Executives of Realogics Sotheby’s International Realty are pleased to announce a new branch office in Madison Park within its expanding global brokerage network. The branch will be comprised of a boutique retail storefront called “The Park House” located at 4031 East Madison Street with an administrative annex located across the street at 4020 East Madison Street that offers room to grow. Operations at the annex will begin in April 2016 as the retail experience center is currently under renovation. The Park House welcomes the following brokers as Founding Members: Carrie DeBuys, Laura Halliday and Hoady Spencer. Together these three are resident experts who live and specialize within their immediate communities and beyond including Capitol Hill, Broadmoor, Madison Park, Madison Valley, Denny Blaine, Madrona, Leschi, Mount Baker and Seward Park, among others. Additional broker appointments will be announced as the branch operations expand.
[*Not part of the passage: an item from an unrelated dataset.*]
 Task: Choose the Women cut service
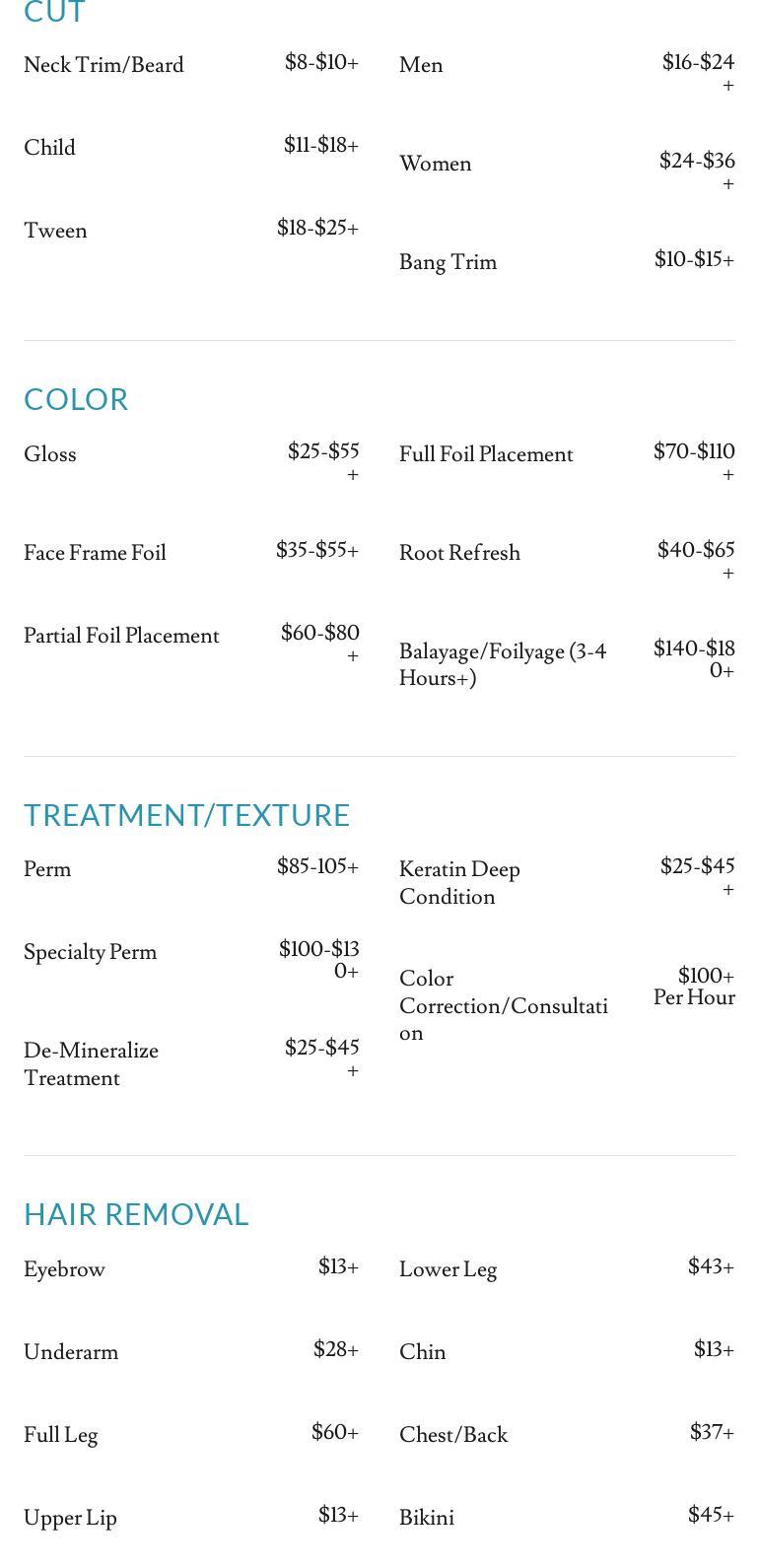click(435, 164)
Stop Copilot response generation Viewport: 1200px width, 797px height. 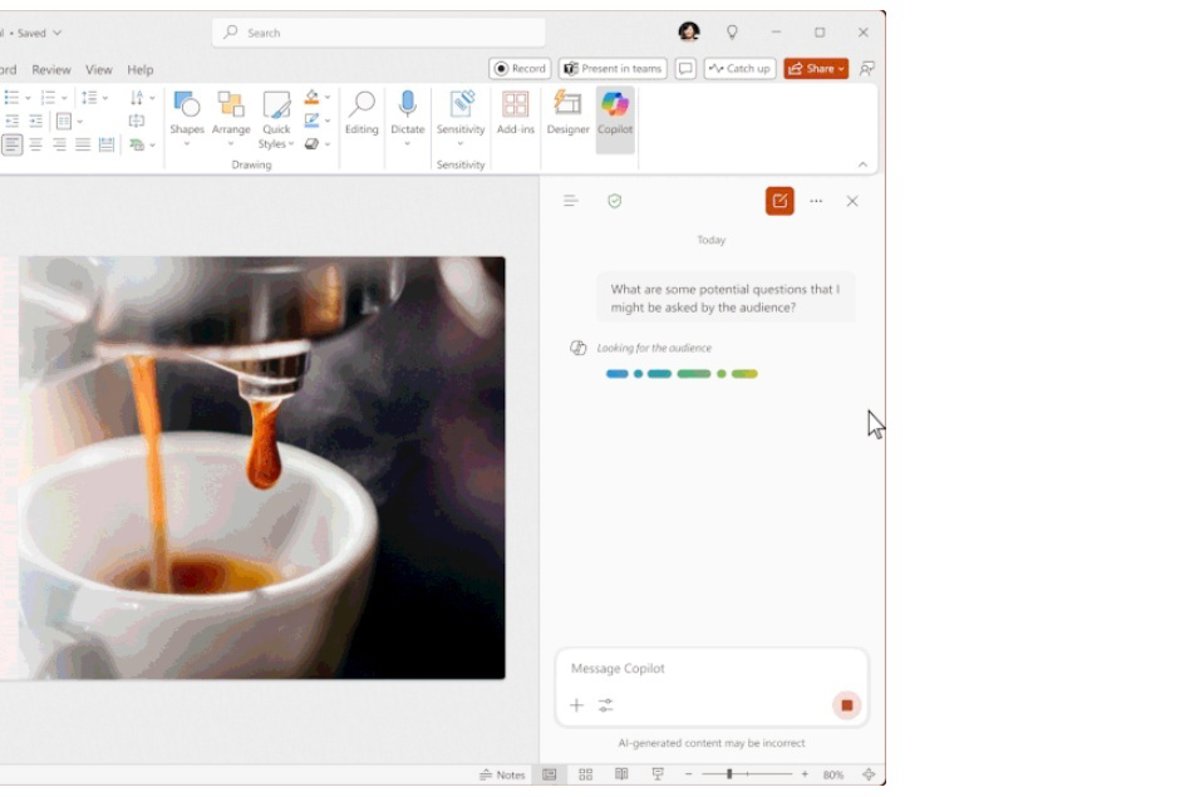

“We are proud to become a long term member of the community and will offer real estate excellence through our resident experts that live and work in these neighborhoods,” said Dean Jones, President and CEO of RSIR. “The Park House is offered as a retail living room but it will also be a venue for special events. We will showcase homes from around the corner and around the globe with a focus on sun, snow and surf destinations where our network is especially well-positioned to represent second home lifestyles and investment opportunities.”
Now that real estate values are setting new benchmarks in the region, Jones notes an increasing trend for downsizing empty-nesters divesting from larger estates in search of a “lock and leave” condominium or townhome lifestyle while exploring a second home purchase elsewhere. To be sure, the greater central and eastside markets of Seattle witnessed tightening supply so far in 2016. According to RSIR research, median home values in the area (NWMLS areas #380 and #390) skyrocketed by 24-percent for the first quarter 2016. With fewer listings there have been fewer sales overall, however in the luxury segment above $1 million, the total sales increased from 39 homes in 2015 to 49 in 2016 for an increase of more than 25-percent year-over-year.
“There will be sustained demand for Seattle’s infill neighborhoods by virtue of local job growth and a maturing professional demographic creating household formation and insurmountable traffic congestion despite recent announcements by Sound Transit,” adds Jones. “I believe this is a point of inflection and The Park House will be a timely addition to our regional network as these trends play out.”
Jones points to massive employment in downtown Seattle that’s drawing thousands of new residents each quarter in addition to job transfers, such as Expedia, which will increasingly relocate 3,000+ positions from downtown Bellevue to Interbay by 2019. Meanwhile, he says a new cycle of condominium developments in downtown Seattle will help compel a growing migration of downsizers while a new generation of homebuyers will seek these family homes within Seattle’s most nostalgic communities.